実弟の山本“KID”徳郁さん(享年41)が18日に胃がんで死去してから12日。まだショックも癒えぬどころか、亡くなった事実が信じられない状況の中、天国にいるKIDさんに勝利を届けた。

「ここで勝って、勝ち癖をつけないとダメだよ」。グアムで過酷な闘病生活を送るKIDさんは、一時RIZIN11大会の欠場を示唆した姉の山本美憂(44)に、メッセージを送ってきた。

リングに上がってほしい、強くなってほしい、勝って欲しい。病床から「この技良いよ」と動画を送ってくることも多々。美憂は「自分はつらいはずなのに」といつも感謝していた。だから、今回も戦う、そこに迷いはなかった。それが弟の意志だと誰よりも理解していた。

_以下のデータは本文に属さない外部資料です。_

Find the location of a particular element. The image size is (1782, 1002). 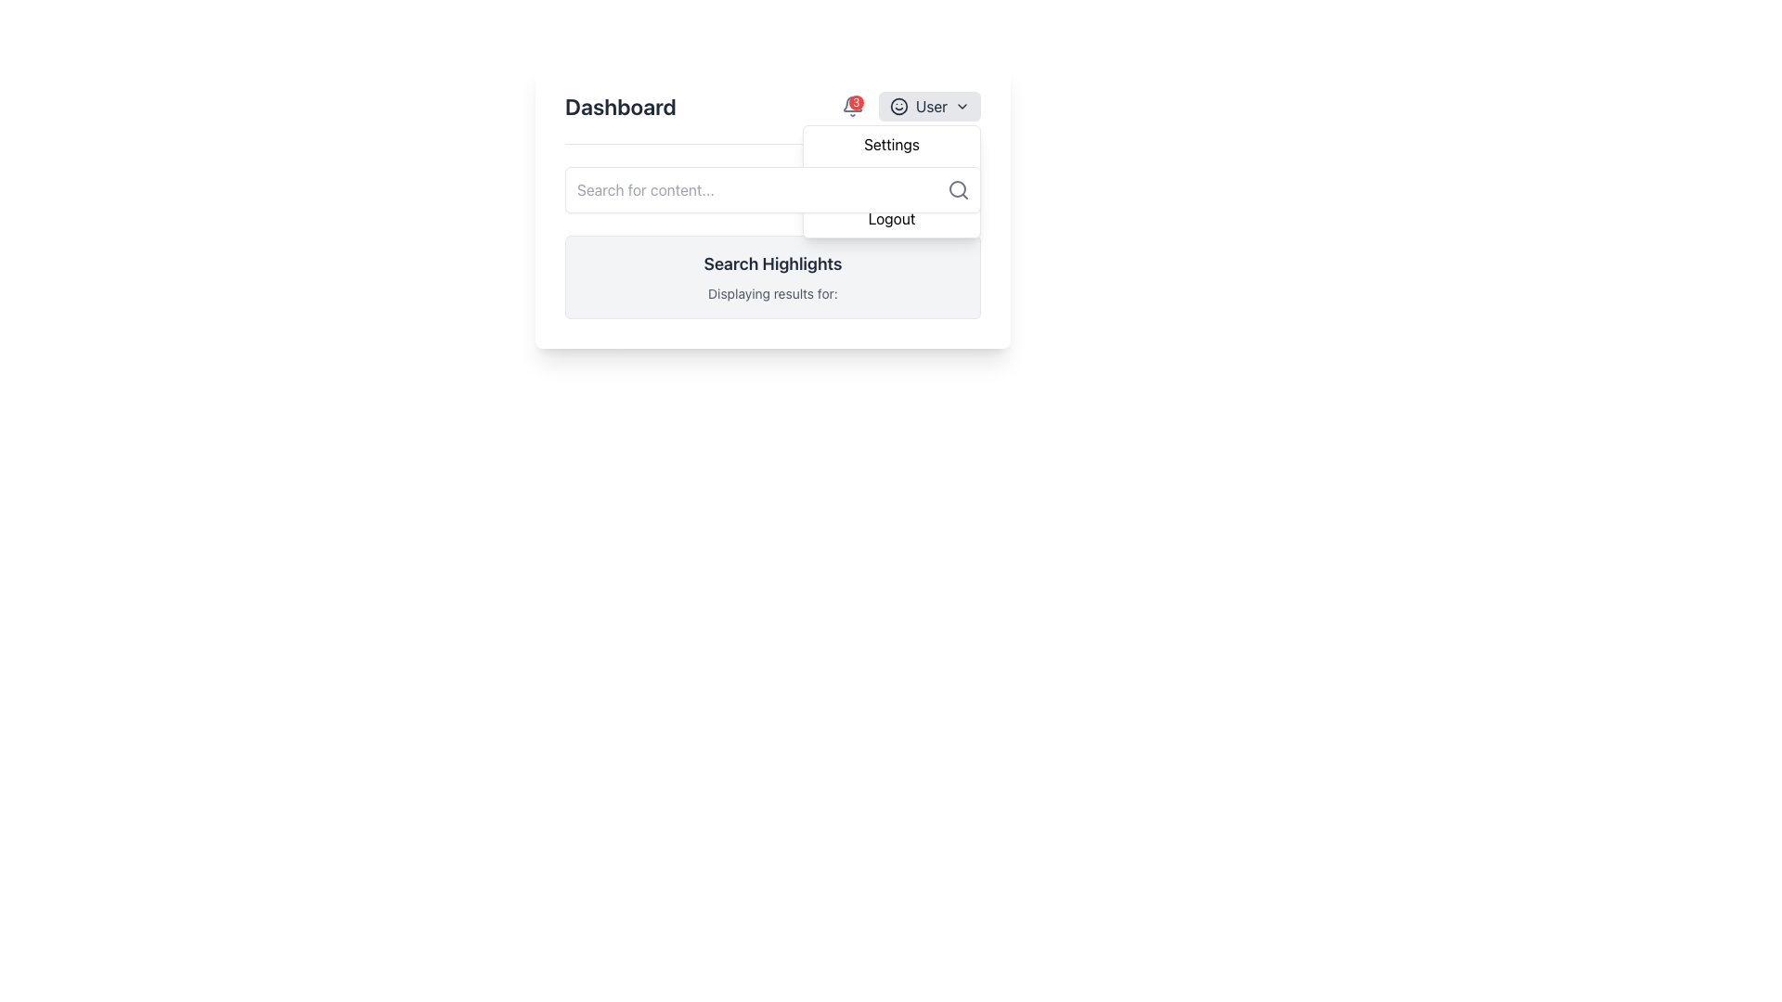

前日計量では、対戦相手にも感謝する出来事があった。16年に敗れたウィンとは、その後も交友は続いていた。計量を終えると、壇上で渡されたのは死を悼む白い花束。「うれしいですよね。亡くなった直後にもメッセージくれて」。ウィンも昨年12月に父を亡くしたが、翌1月の試合に出場した経験があった。大切な肉親を失った気持ちを共有してくれ、この試合を戦い抜く意味は一層深まっていた。今後も山本はKIDさんとともに戦い続ける。